● FRAGMENTO PROPORCIONADO:
# # # #

Desde hace un cierto tiempo, no dejo de alucinar con la experiencia de leer el periódico en la red: el nivel de intrusividad que las ediciones online de la mayoría de los periódicos han decidido aceptar de un tiempo a esta parte crece de una manera exponencial, y con aparente tendencia al infinito. Un simple paseo por la mayoría de las grandes cabeceras españolas, como El País, El Mundo, ABC o La Vanguardia ofrece un panorama desolador: molestos intersticiales que “secuestran” al lector, desplegables de tamaño monstruoso que impiden la lectura de las noticias y obligan al visitante a mover su ratón como si caminase por un campo de minas, sonido o vídeo preactivado… un auténtico “back to the nineties”, a la tristemente famosa cámara X10 y a la epidemia de pop-up y pop-under que vivimos en aquellos años y que nos acabó llevando a la necesidad de instalar mecanismos de bloqueo en nuestros navegadores. Hoy, demostrando esa condición tan humana del tropezar dos veces en la misma piedra, algunos aunciantes rivalizan intentando encontrar maneras de saltarse los mecanismos de bloqueo de los navegadores, para alcanzar el más que dudoso privilegio de seguir molestando de manera inmisericorde a unos teóricos clientes ya convertidos en víctimas.

# # # #

● TRABAJO REQUERIDO:
**A)** ¿Qué grandes cabeceras españolas cita como ejemplo el texto sobre la publicidad en la prensa digital?
**B)** Prosigue el texto sobre la publicidad en la prensa digital a partir de su última oración.
Las entradas son un material independiente del texto sobre la publicidad en la prensa digital.

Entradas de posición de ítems
# # # #

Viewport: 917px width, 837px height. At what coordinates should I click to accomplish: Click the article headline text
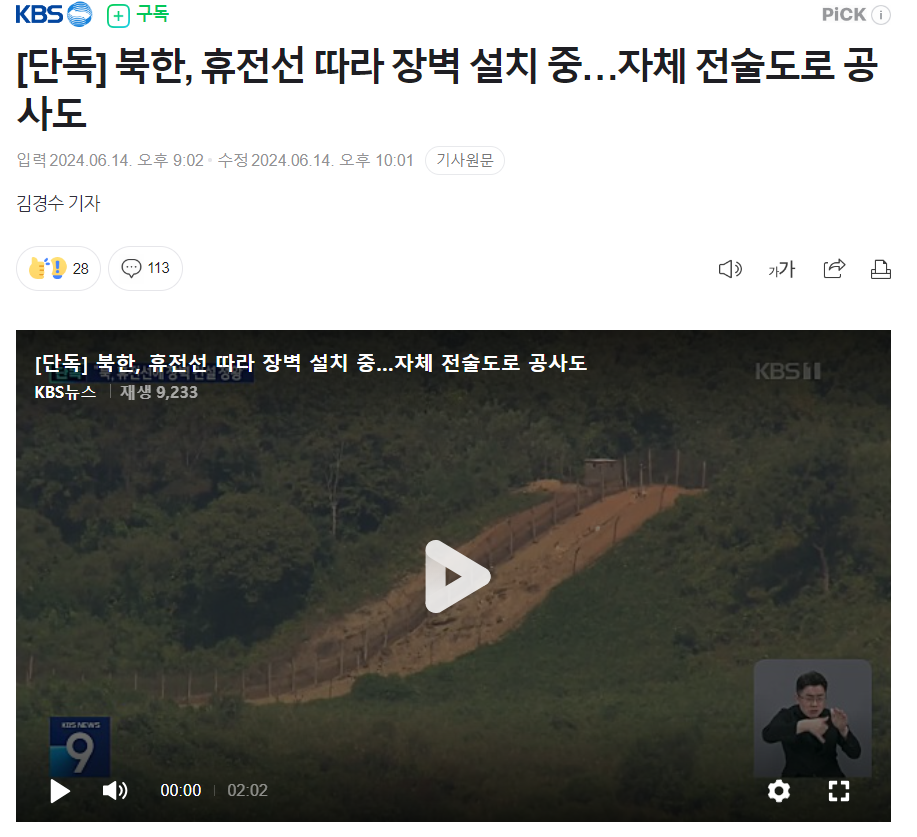447,88
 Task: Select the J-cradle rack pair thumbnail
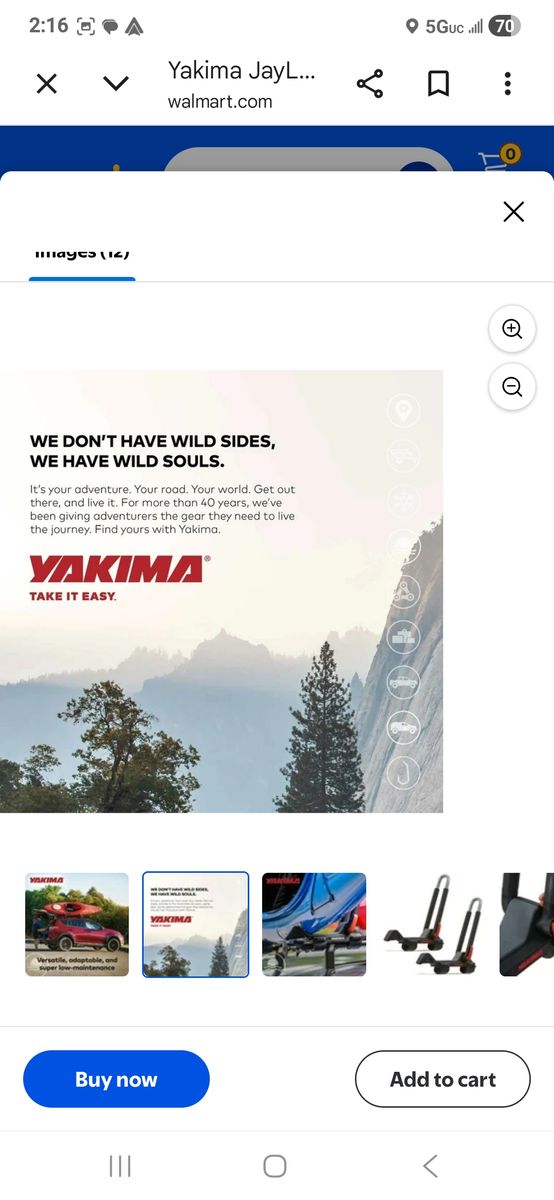click(x=433, y=925)
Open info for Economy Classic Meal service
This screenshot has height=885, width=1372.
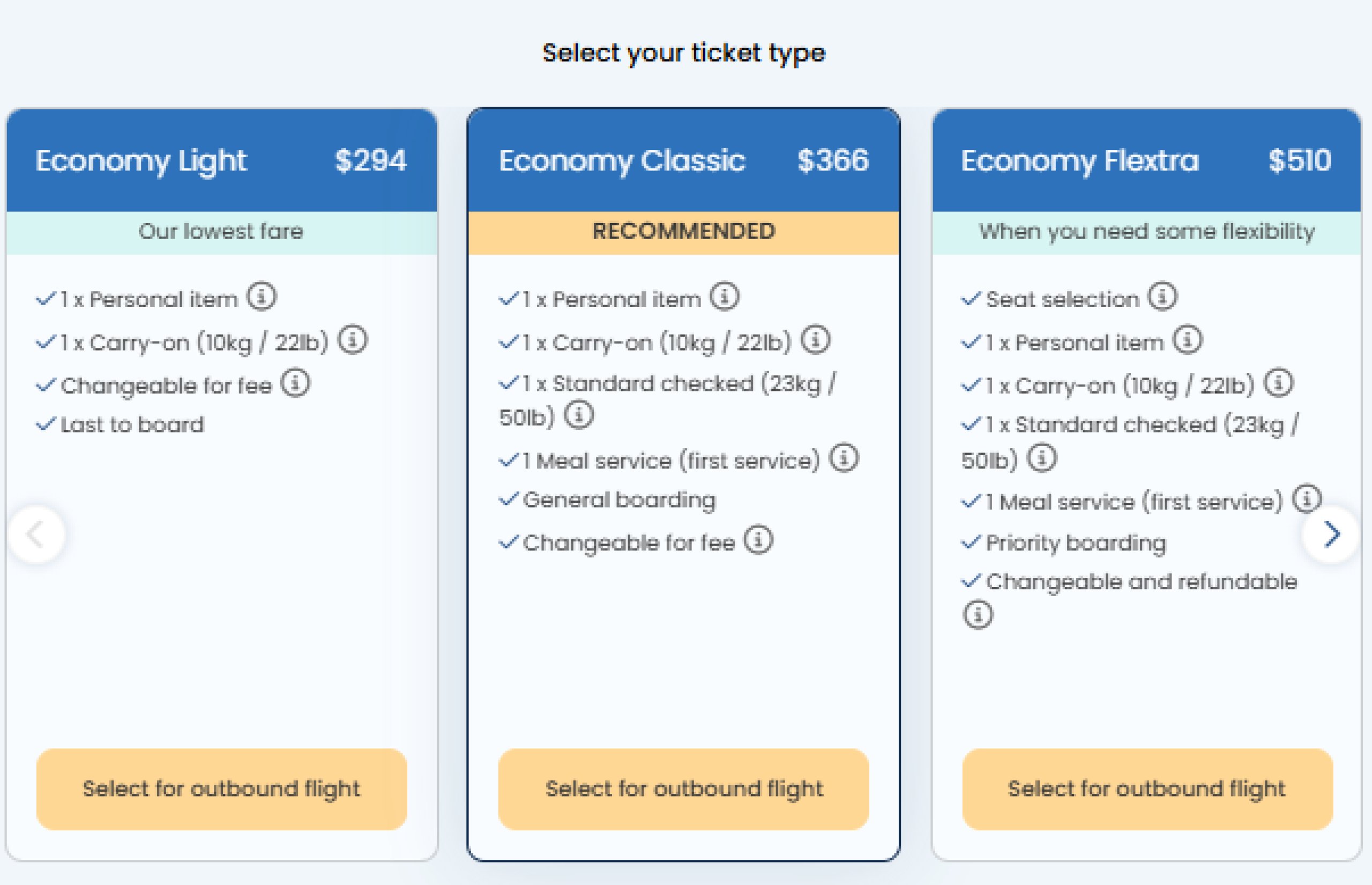pos(844,459)
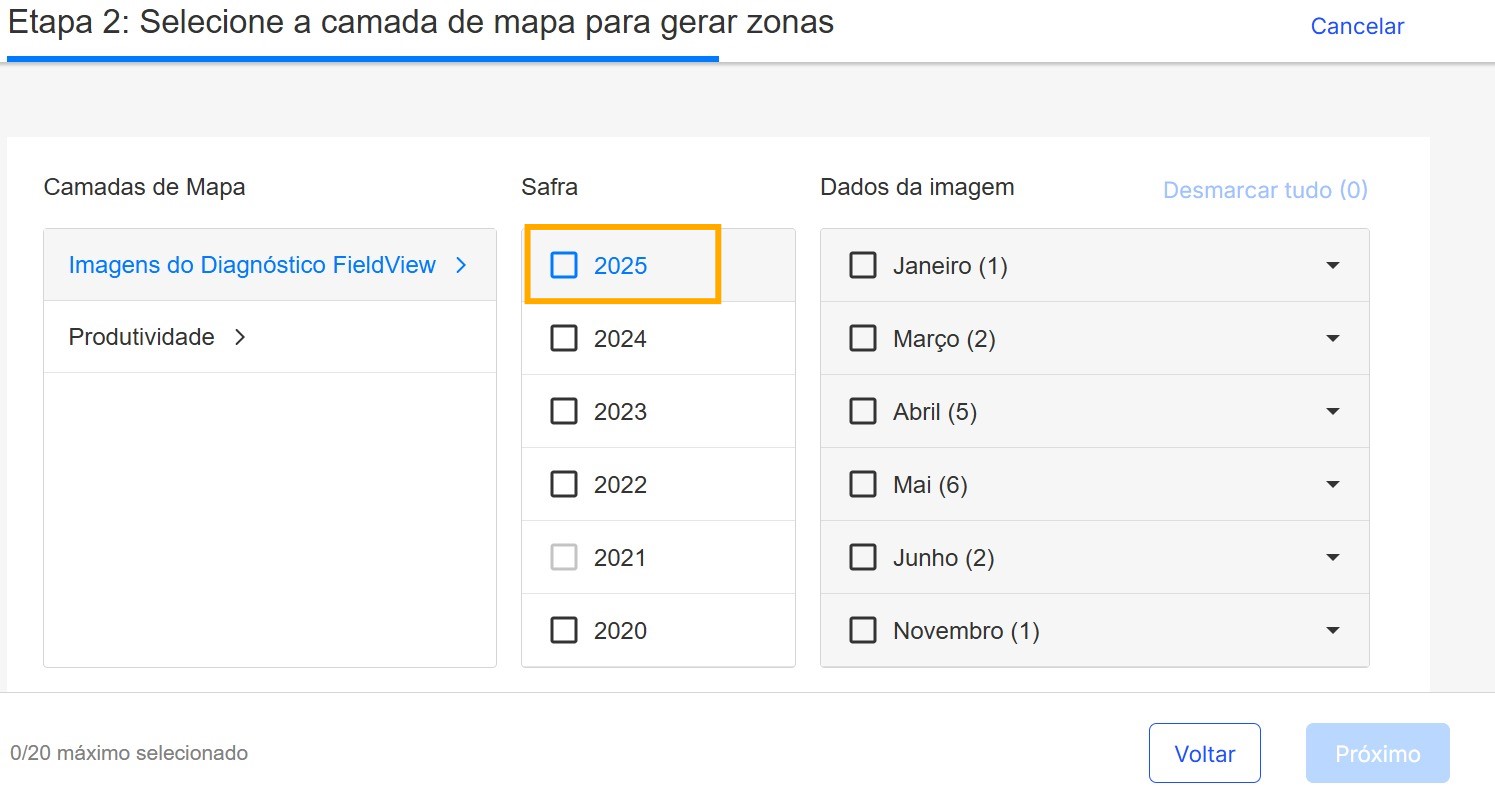Click the Próximo button
The width and height of the screenshot is (1495, 796).
click(1377, 753)
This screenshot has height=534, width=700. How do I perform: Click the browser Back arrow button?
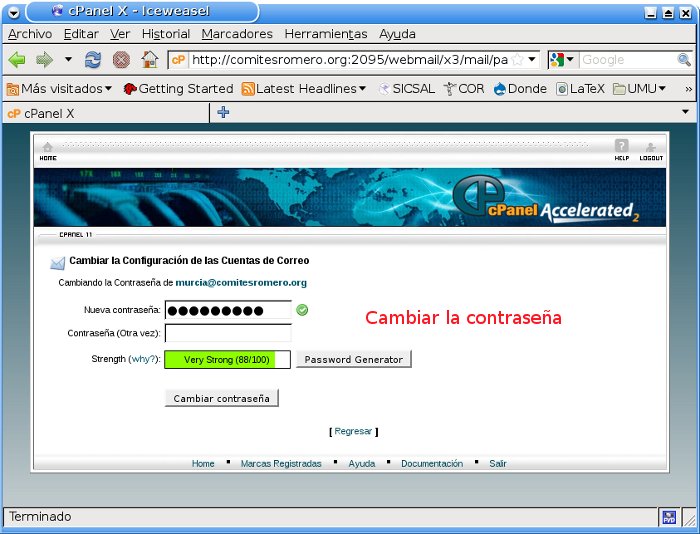pyautogui.click(x=17, y=60)
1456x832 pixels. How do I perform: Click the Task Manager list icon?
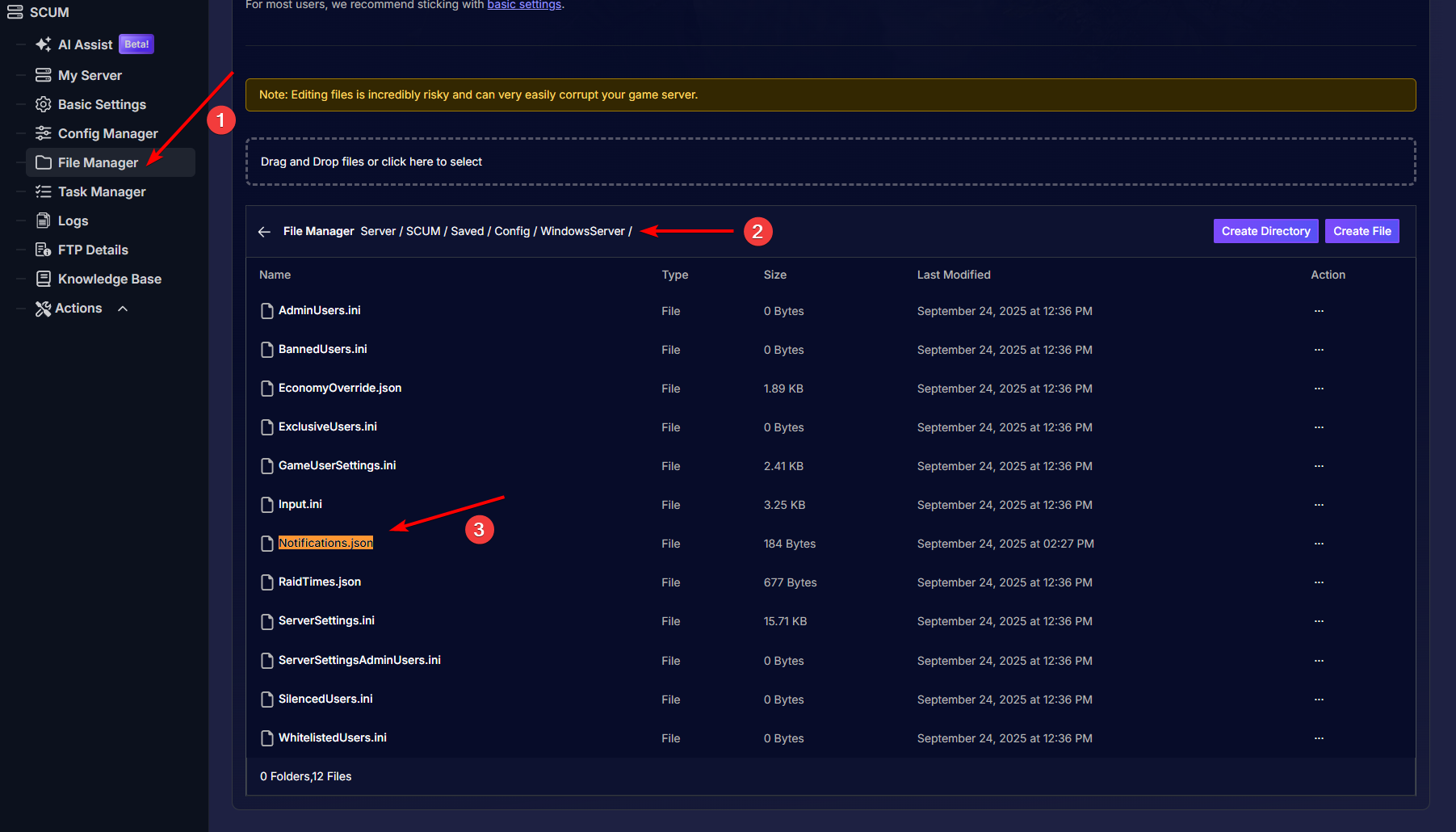point(44,191)
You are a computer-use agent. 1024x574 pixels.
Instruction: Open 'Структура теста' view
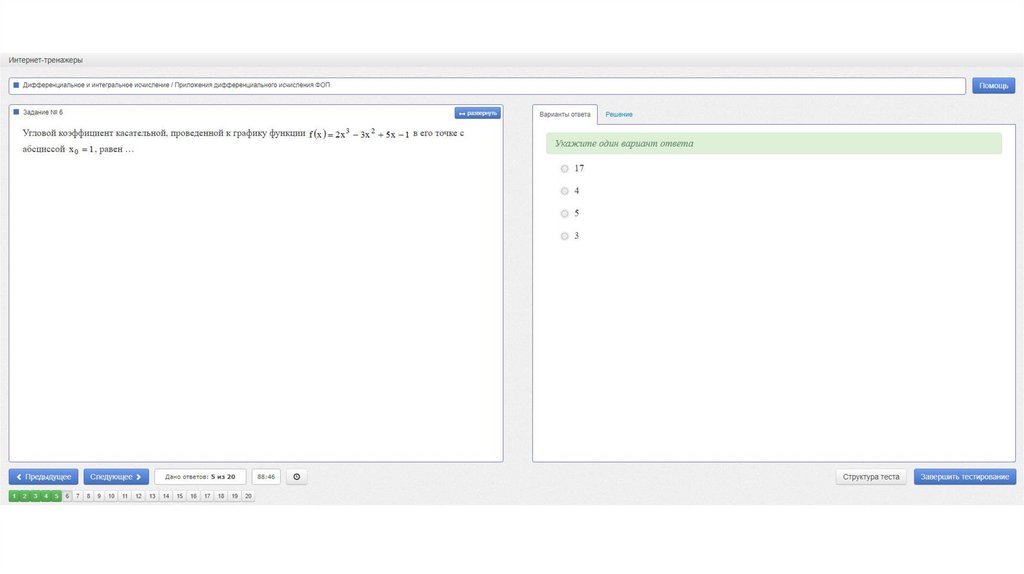tap(871, 477)
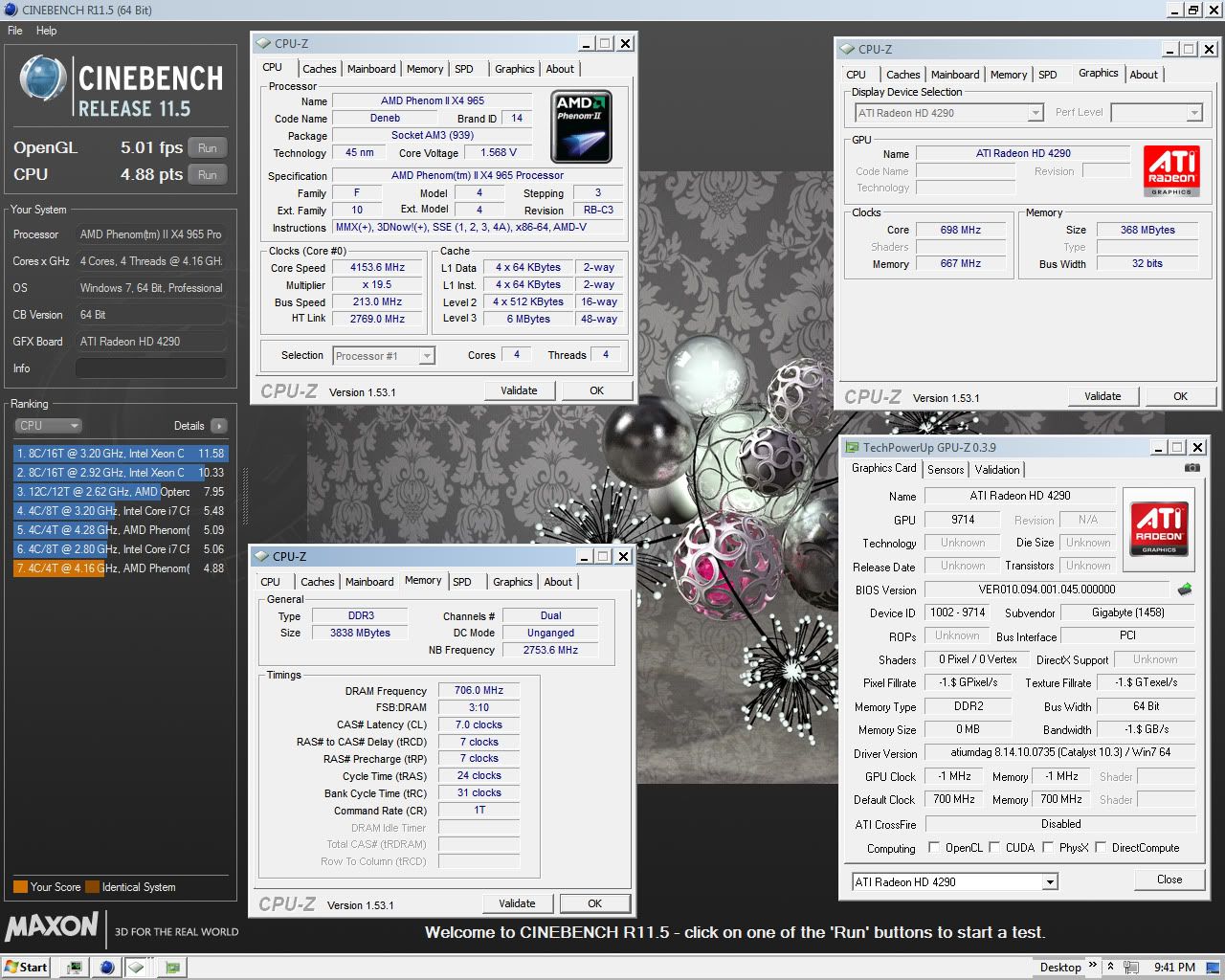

# # # #

● RESPUESTAS:
**A)** El País, El Mundo, ABC y La Vanguardia.

**B)**
Que sí, que la cosa está muy malita: que hay crisis, que no hay dinero, que hay que pagar los sueldos, que hay poca publicidad y hay que decir que sí a todo… que sí, que vale. Pero cuando la experiencia de intentar leer el periódico se convierte en un desagradable asalto constante de los más variados mensajes que uno NO fue ahí para leer, y que le impiden llegar a lo que SÍ quería leer, es que alguien ha perdido la medida de las cosas. Cuando los anunciantes están dispuestos a “meterte el mensaje por los ojos” a pesar de que saben que te vas a ciscar en la madre que parió al director de publicidad, en la del creativo y en la del responsable del soporte que aceptó la campaña, es que las cosas van en una dirección muy mala. ¿Qué ocurriría si no pudiésemos salir de casa sin tener un ejército de vendedores intentando asaltarnos en la puerta? ¿O si el teléfono no dejase de sonar con ofertas constantes de todo tipo de productos que no deseamos? Los actuales excesos publicitarios de los periódicos en Internet nos evocan lo desmesurado de la estupidez humana, lo absurdo del razonamiento de unas marcas que no dudan en MOLESTAR a sus potenciales clientes creyendo que así van a conseguir ganar sus favores. La cosa se está poniendo tan mal, que hasta la mismísima Google parece estar perdiendo el norte.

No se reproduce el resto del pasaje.